Simon’s narrative at an end, everyone got up and hurried off to make preparations for the great feast. Rury took the two boys aside and explained that they were to accompany Simon and the Fir Bolg men to a spot set aside for their use on the upper level. Liber, meanwhile, guided Eny and the women to a private chamber towards the rear of the Tellach.
Just before the two groups parted company, Eny managed to nab a spare bolg from Rury and slipped it into Morgan’s hands. Nodding his thanks, Morgan reached under the table, retrieved the concealed sword, and discreetly thrust it into the mouth of the floppy bag. To his surprise and pleasure, it disappeared completely inside—blade, hilt, and pommel. Securing the flap with a thong, he tied the bolg to his belt and followed Simon and Rury up the steps to the raised gallery on the other side of the scarlet pillars.
Five tall Danaans were waiting for them there. Each of them had curled yellow hair hanging down to the shoulders. Each wore a flowing shirt of red, blue, or green silk and had a speckled cloak about his shoulders. They all had towels draped over their arms, and before them stood a big wooden vat banded with thick hoops of iron and filled to the brim with steaming water.
“Now off with those filthy things and into the tub,” said Simon. “There’s a time and a place for everything, and a high feast in the Great Hall is neither the time nor the place for dirty boys in ragged clothes.”
“Me? Take a bath with him?” Morgan blushed and looked around for a way of escape.
“Ragged?” protested Baxter. “These pants came from Saks!”
But the attendants were swift and efficient, and in the blink of an eye both boys were splashing in the water.
Once thoroughly soused, scrubbed, and dried, they were dressed in fresh suits of clothes: purple cloaks, white tunics, red waistcoats, and shoes of soft leather. To complete their outfits, each received a silver belt with a gold-hilted sword in a silver scabbard.
Baxter stood admiring his reflection in the surface of a polished bronze shield. First he turned this way, then that. Then he fluffed his hair, smoothed his coat, and preened like a peacock. At last he drew the sword, sheathed it, drew it again, and brandished it in the air.
Oh, brother! thought Morgan. But in his heart of hearts he had to admit that he understood what the other boy was feeling. He was, in fact, nearly bursting with the expectation of good things to come. A day or two ago (as he measured time) his cause had appeared hopeless. Yet now, in the blink of an eye, everything had changed. Here he was in the Sidhe, armed and decked out like hero! He was close—very close indeed—to the place where the enchantress was holding his father. It was only a matter of time now. He felt sure of it.
Catching a glimpse of his own reflection, he struck a pose and smiled. Like Baxter, he smoothed the folds of his rich cloak. Like Baxter, he readjusted his belt and ran his fingertips over the snowy sheen of his silken shirt.
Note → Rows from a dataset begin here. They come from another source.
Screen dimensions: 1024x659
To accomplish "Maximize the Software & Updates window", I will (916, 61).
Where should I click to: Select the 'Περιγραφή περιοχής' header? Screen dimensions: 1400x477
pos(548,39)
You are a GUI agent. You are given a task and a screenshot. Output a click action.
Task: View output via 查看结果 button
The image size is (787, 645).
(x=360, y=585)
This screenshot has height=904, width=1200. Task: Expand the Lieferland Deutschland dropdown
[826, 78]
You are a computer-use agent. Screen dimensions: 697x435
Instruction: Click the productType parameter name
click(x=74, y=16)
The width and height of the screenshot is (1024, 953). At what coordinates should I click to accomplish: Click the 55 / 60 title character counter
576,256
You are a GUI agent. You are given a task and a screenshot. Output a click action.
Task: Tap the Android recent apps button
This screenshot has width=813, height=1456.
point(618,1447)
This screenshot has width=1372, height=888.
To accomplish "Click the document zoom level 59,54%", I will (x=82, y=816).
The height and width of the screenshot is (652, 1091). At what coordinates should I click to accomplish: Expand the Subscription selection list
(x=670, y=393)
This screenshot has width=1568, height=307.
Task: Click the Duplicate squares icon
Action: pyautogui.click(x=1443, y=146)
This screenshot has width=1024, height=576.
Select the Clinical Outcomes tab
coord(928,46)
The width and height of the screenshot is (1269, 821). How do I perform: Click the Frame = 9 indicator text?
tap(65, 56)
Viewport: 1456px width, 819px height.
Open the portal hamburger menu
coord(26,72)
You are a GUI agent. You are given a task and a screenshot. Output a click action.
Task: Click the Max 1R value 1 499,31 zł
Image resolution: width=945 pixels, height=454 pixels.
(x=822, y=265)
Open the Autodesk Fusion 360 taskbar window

But unlike his companion, he did not complete the ritual by reaching for the hilt of the Danaan sword. Instead, he patted the lumpy leather satchel hanging at his belt. Nothing can stop me now, he thought.
Meanwhile, Baxter was still twirling the glittering sword above his head. Twice he whirled it, then a third time. But his face changed as he lowered the blade and stooped to examine it in the light of a torch.
“I don’t get it,” he scowled, a cloud of disappointment shadowing his forehead. He turned and fixed his gaze upon the Danaan blade hanging at Morgan’s side. All at once a cold light dawned in his eyes. “Hey—,” he said slowly. “Whatever happened to—?”
“This way to the banquet!” interrupted a bold, cheery voice. And there before them stood Simon Brach, no longer a grizzled janitor but a resplendent Danaan Chief—the dashing, golden-haired, scarlet-cloaked Ollamh Folla.